Shock-aware aerodynamic shape optimization of transonic airfoils requires surrogate models that capture both integral aerodynamic trends and shock-relevant pressure distribution features. This study addresses drag-oriented optimization of the RAE2822 transonic airfoil under a lift-targeted condition with baseline relative thickness feasibility, rather than strict target pressure inverse design. Each airfoil is parameterized by a 16-dimensional CST vector and mapped to a two-channel vertical signed distance field representation of the upper- and lower-surface Cp curves, from which shock descriptors, including the shock location indicator xs and the pressure jump magnitude ΔCp, are extracted in a deterministic, implementation-consistent manner.

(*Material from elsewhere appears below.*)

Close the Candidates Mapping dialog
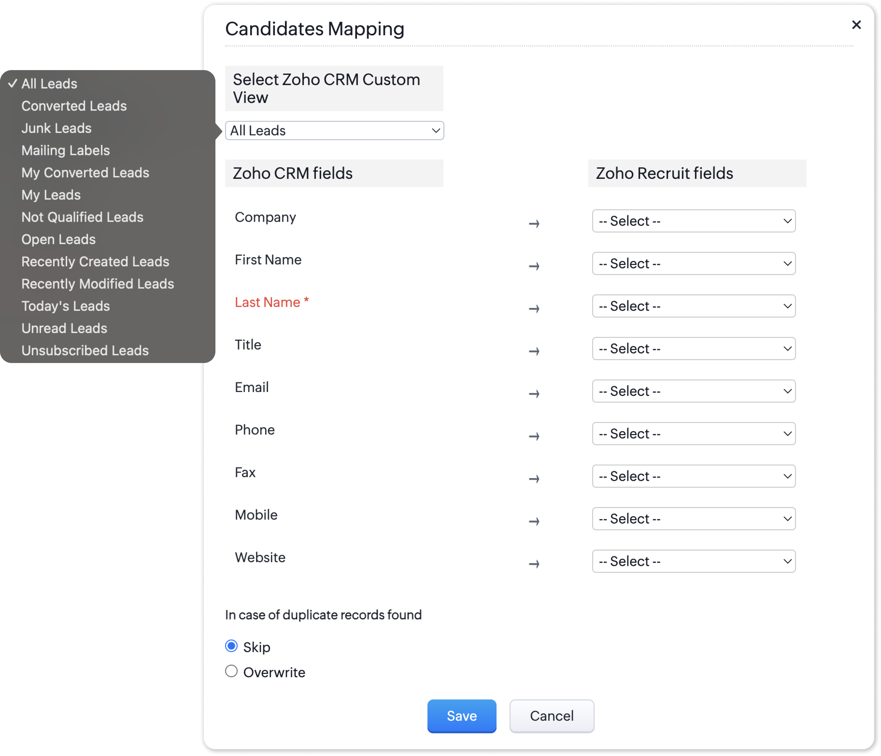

To quantify the reliability of surrogate-derived shock metrics, a held-out uncertainty analysis is performed on 500 samples. The surrogate achieves MAE/RMSE values of 0.00474/0.00602 for CL and 4.66×10−4/6.33×10−4 for CD, while the recovered shock-related quantities yield 0.00201/0.01598 for xs and 0.00200/0.00336 for ΔCp. Scatter plots and error histograms show tight one-to-one trends for most samples, with limited outliers mainly associated with locally ambiguous pressure gradient patterns. Overall, the surrogate is more reliable for capturing shock intensity trends than for prescribing an exact shock location; accordingly, xs is interpreted as a trend-level descriptor, whereas ΔCp is treated as the more stable engineering indicator inside the optimization loop. The trained surrogate is embedded in a differential evolution optimizer with soft penalties on lift deviation and thickness feasibility violation, and selected designs are re-evaluated through closed-loop SU2 RANS simulations. CFD verification shows that the optimized design reduces drag from CD=0.01463 to CD=0.01229 (a 16.0% reduction) and reduces the shock jump from ΔCp=0.239 to ΔCp=0.046 (an 80.7% reduction). For the optimized design, the prediction-to-CFD differences are ΔCL=+0.0042 and ΔCD=+0.00012. These results support an engineering-oriented and auditable shock-aware closed-loop optimization workflow, with final design conclusions established by CFD verification rather than surrogate-predicted shock location alone.